(INSTRUCTIONS TO FOLLOW):
A word-for-word restatement of the data is what is needed.
━━━━━ DATASET RECORDS
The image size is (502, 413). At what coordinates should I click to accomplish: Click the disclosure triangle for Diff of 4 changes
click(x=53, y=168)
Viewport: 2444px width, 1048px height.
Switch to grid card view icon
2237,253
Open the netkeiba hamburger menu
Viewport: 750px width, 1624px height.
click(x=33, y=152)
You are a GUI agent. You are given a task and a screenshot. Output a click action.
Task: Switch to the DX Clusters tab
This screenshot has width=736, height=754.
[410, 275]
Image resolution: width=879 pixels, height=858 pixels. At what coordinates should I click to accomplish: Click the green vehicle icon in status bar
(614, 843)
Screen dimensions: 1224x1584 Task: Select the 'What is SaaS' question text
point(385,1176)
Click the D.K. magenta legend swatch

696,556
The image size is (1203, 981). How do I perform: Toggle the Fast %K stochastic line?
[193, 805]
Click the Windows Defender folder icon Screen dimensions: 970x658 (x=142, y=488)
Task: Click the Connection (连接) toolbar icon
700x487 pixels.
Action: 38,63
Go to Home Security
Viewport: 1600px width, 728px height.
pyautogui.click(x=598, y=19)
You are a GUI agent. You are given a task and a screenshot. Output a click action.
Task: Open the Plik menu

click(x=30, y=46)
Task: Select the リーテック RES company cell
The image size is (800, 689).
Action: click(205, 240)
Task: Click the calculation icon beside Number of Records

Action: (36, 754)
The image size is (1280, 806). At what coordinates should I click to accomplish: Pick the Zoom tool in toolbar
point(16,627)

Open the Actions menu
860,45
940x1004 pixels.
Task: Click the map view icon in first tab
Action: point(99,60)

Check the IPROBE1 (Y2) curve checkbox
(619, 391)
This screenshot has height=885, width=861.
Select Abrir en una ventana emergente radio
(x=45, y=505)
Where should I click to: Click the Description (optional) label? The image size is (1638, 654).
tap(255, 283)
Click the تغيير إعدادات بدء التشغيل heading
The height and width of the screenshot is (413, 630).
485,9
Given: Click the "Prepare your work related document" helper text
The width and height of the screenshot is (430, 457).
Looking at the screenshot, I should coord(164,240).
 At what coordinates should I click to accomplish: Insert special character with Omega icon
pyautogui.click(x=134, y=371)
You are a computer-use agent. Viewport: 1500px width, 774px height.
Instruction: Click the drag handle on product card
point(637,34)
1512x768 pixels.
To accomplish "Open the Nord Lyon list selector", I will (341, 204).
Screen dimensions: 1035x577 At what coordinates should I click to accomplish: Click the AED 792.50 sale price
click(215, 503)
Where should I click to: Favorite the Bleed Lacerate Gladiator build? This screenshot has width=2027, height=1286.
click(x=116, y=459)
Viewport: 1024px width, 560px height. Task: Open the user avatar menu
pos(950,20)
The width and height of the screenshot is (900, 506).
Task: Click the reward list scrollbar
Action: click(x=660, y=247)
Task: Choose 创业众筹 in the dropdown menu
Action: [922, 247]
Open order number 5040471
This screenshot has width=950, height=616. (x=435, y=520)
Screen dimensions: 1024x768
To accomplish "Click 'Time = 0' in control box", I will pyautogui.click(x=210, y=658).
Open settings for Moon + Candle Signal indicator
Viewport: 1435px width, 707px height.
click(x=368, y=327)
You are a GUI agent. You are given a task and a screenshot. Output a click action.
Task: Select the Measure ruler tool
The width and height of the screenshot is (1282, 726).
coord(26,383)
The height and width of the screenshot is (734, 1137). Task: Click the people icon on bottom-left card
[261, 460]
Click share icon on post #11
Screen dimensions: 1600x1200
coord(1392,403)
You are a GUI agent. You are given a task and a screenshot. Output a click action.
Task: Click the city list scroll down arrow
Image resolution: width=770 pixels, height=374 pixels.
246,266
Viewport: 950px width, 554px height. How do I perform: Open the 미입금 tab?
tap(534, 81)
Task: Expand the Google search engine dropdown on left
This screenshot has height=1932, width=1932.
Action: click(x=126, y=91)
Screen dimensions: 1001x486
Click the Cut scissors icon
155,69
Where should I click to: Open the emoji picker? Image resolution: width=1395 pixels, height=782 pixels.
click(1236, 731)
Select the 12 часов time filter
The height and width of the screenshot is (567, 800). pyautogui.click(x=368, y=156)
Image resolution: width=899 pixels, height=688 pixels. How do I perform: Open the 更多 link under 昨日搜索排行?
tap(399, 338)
━━━━━━━━━━
(TASK RESULT):
The image size is (502, 413). At what coordinates should I click to accomplish: Click the disclosure triangle for Diff of 4 changes
click(x=53, y=168)
Viewport: 2444px width, 1048px height.
Switch to grid card view icon
2237,253
Open the netkeiba hamburger menu
Viewport: 750px width, 1624px height.
click(x=33, y=152)
You are a GUI agent. You are given a task and a screenshot. Output a click action.
Task: Switch to the DX Clusters tab
This screenshot has width=736, height=754.
[410, 275]
Image resolution: width=879 pixels, height=858 pixels. At what coordinates should I click to accomplish: Click the green vehicle icon in status bar
(614, 843)
Screen dimensions: 1224x1584 Task: Select the 'What is SaaS' question text
point(385,1176)
Click the D.K. magenta legend swatch

696,556
The image size is (1203, 981). How do I perform: Toggle the Fast %K stochastic line?
[193, 805]
Click the Windows Defender folder icon Screen dimensions: 970x658 (x=142, y=488)
Task: Click the Connection (连接) toolbar icon
700x487 pixels.
Action: 38,63
Go to Home Security
Viewport: 1600px width, 728px height.
pyautogui.click(x=598, y=19)
You are a GUI agent. You are given a task and a screenshot. Output a click action.
Task: Open the Plik menu

click(x=30, y=46)
Task: Select the リーテック RES company cell
The image size is (800, 689).
Action: click(205, 240)
Task: Click the calculation icon beside Number of Records

Action: (36, 754)
The image size is (1280, 806). At what coordinates should I click to accomplish: Pick the Zoom tool in toolbar
point(16,627)

Open the Actions menu
860,45
940x1004 pixels.
Task: Click the map view icon in first tab
Action: point(99,60)

Check the IPROBE1 (Y2) curve checkbox
(619, 391)
This screenshot has height=885, width=861.
Select Abrir en una ventana emergente radio
(x=45, y=505)
Where should I click to: Click the Description (optional) label? The image size is (1638, 654).
tap(255, 283)
Click the تغيير إعدادات بدء التشغيل heading
The height and width of the screenshot is (413, 630).
485,9
Given: Click the "Prepare your work related document" helper text
The width and height of the screenshot is (430, 457).
Looking at the screenshot, I should coord(164,240).
 At what coordinates should I click to accomplish: Insert special character with Omega icon
pyautogui.click(x=134, y=371)
You are a computer-use agent. Viewport: 1500px width, 774px height.
Instruction: Click the drag handle on product card
point(637,34)
1512x768 pixels.
To accomplish "Open the Nord Lyon list selector", I will (341, 204).
Screen dimensions: 1035x577 At what coordinates should I click to accomplish: Click the AED 792.50 sale price
click(215, 503)
Where should I click to: Favorite the Bleed Lacerate Gladiator build? This screenshot has width=2027, height=1286.
click(x=116, y=459)
Viewport: 1024px width, 560px height. Task: Open the user avatar menu
pos(950,20)
The width and height of the screenshot is (900, 506).
Task: Click the reward list scrollbar
Action: click(x=660, y=247)
Task: Choose 创业众筹 in the dropdown menu
Action: [922, 247]
Open order number 5040471
This screenshot has width=950, height=616. (x=435, y=520)
Screen dimensions: 1024x768
To accomplish "Click 'Time = 0' in control box", I will pyautogui.click(x=210, y=658).
Open settings for Moon + Candle Signal indicator
Viewport: 1435px width, 707px height.
click(x=368, y=327)
You are a GUI agent. You are given a task and a screenshot. Output a click action.
Task: Select the Measure ruler tool
The width and height of the screenshot is (1282, 726).
coord(26,383)
The height and width of the screenshot is (734, 1137). Task: Click the people icon on bottom-left card
[261, 460]
Click share icon on post #11
Screen dimensions: 1600x1200
coord(1392,403)
You are a GUI agent. You are given a task and a screenshot. Output a click action.
Task: Click the city list scroll down arrow
Image resolution: width=770 pixels, height=374 pixels.
246,266
Viewport: 950px width, 554px height. How do I perform: Open the 미입금 tab?
tap(534, 81)
Task: Expand the Google search engine dropdown on left
This screenshot has height=1932, width=1932.
Action: click(x=126, y=91)
Screen dimensions: 1001x486
Click the Cut scissors icon
155,69
Where should I click to: Open the emoji picker? Image resolution: width=1395 pixels, height=782 pixels.
click(1236, 731)
Select the 12 часов time filter
The height and width of the screenshot is (567, 800). pyautogui.click(x=368, y=156)
Image resolution: width=899 pixels, height=688 pixels. How do I perform: Open the 更多 link under 昨日搜索排行?
tap(399, 338)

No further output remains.